IMPLICIT / EXPLICIT sanctions – beware of the difference they may be more than 50%?

In their simplest form, sanctions are political trade tools put in place against targeted countries, individuals or entities with the goal to maintain or restore peace and security. Their purpose is to change the behaviour of the targeted country/individual/entity’s regime or direction with the aim to improve outcomes or stop certain activities.

A sanction can be explicit or implicit.

  • Explicit sanctions detail the specific names of a country/individual/entity.
  • Implicit sanctions are more narrative in nature and can be harder to manage, such as statements on a sanctions programme or a sanctioned entity without any specific names to screen against.

Implicit sanctions don’t specifically name an individual or company (other than the main sanctioned entity) but extend to entities covered by a narrative statement on a sanctions program.

Implicit sanctions apply when a sanctions order, listing, or regulation extends sanctions to an entity or individual not sanctioned by name via a narrative statement.

A classic example of this is the OFAC 50% rule, which applies to EU, UN, and Russian sanctions.

This rule states that any entity owned 50% or more by a sanctioned individual or entity is itself considered sanctioned, even if it’s not explicitly named on the sanctions list.

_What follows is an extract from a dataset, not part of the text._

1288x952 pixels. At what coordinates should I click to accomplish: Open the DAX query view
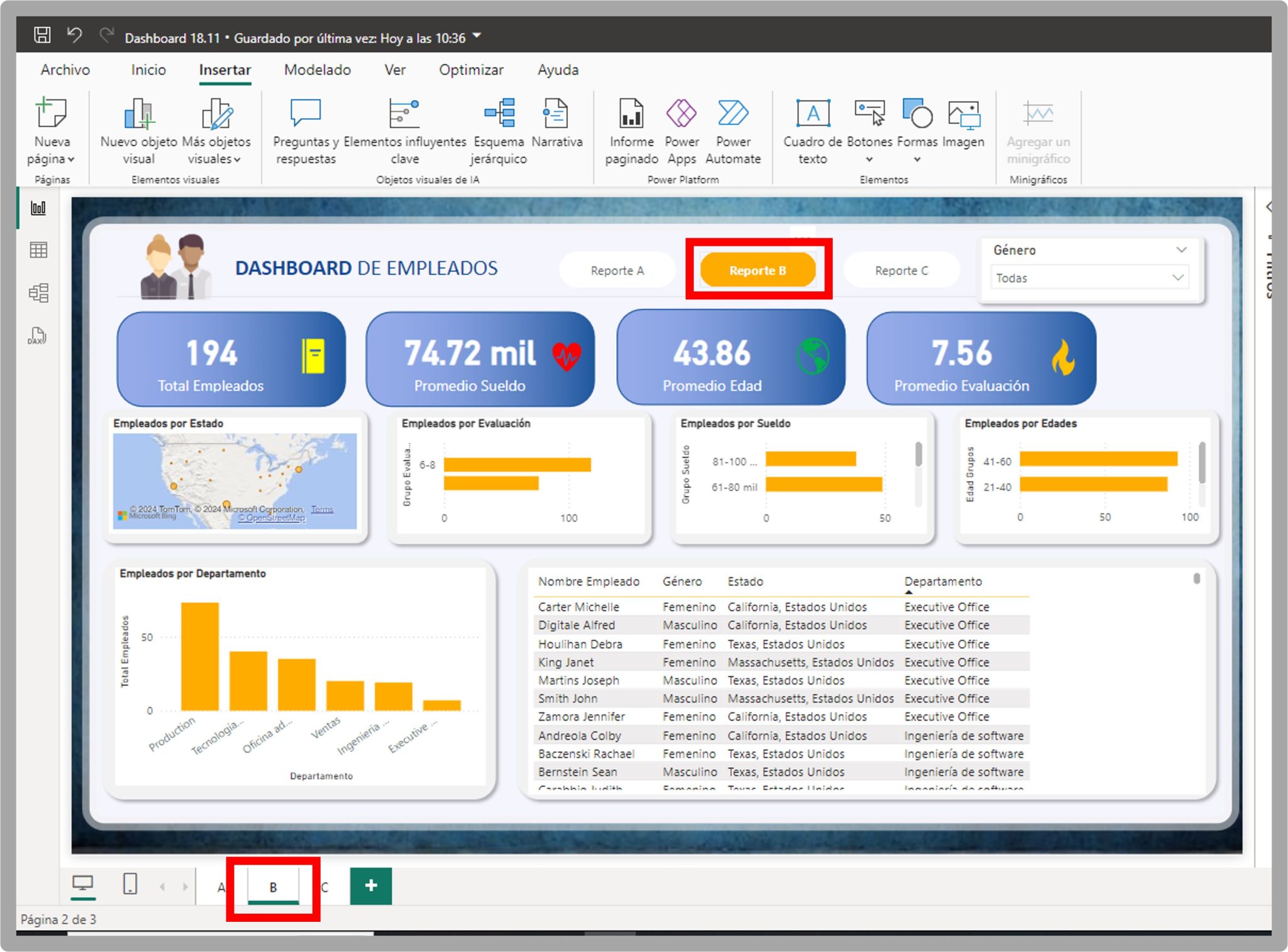point(38,336)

This is an example of an implicit sanction because it’s not directly stated but is implied by the ownership relationship. Also the UK & EU also has a 50 percent rule, but it differs slightly from the OFAC version, adding additional layers of complexity.

The OFAC 50% rule and the UK and EU sanctions rules are similar in that they extend sanctions to entities owned by sanctioned individuals or entities. However, there are some key differences:

OFAC 50% Rule: The U.S. has long maintained a “50% rule” in applying sanctions to non-listed entities held by sanctioned parties. This is a relatively straightforward criterion based solely on ownership. If a sanctioned person owns 50% or more of a legal entity, that entity will be considered a sanctioned business.

UK and EU Sanctions Rules: The UK and EU blocking sanctions apply where there is either ownership or control. An entity falls under the sanctions when over 50% of it is owned, directly or indirectly, by a person listed by one of their jurisdictions. Thus, in contrast to the U.S., a 50-50 joint venture with a listed person is not automatically subject to sanctions. The UK legislation gives the Government new powers to control how broadly asset freezes are to be applied and to prevent circumvention.

In summary, while the OFAC 50% rule is based solely on ownership, the UK and EU rules consider both ownership and control.

According to experts, those who are explicitly sanctioned (i.e. those whose names appear in black and white on a sanctions list) may make up only 5% of those who are sanctioned. The other 95% belong to wants called narrative sanctions.

This creates a significant challenge for organisations, as there is no finite sanction list to follow, but they must nevertheless ensure that they do not transact with any blocked entity.

For AML programmes within financial services, in the current climate it is particularly important to monitor economic and financial sanctions to impede various criminal activities such as money launderers, terrorists, narcotics trafficking, arms dealers, and human rights violators.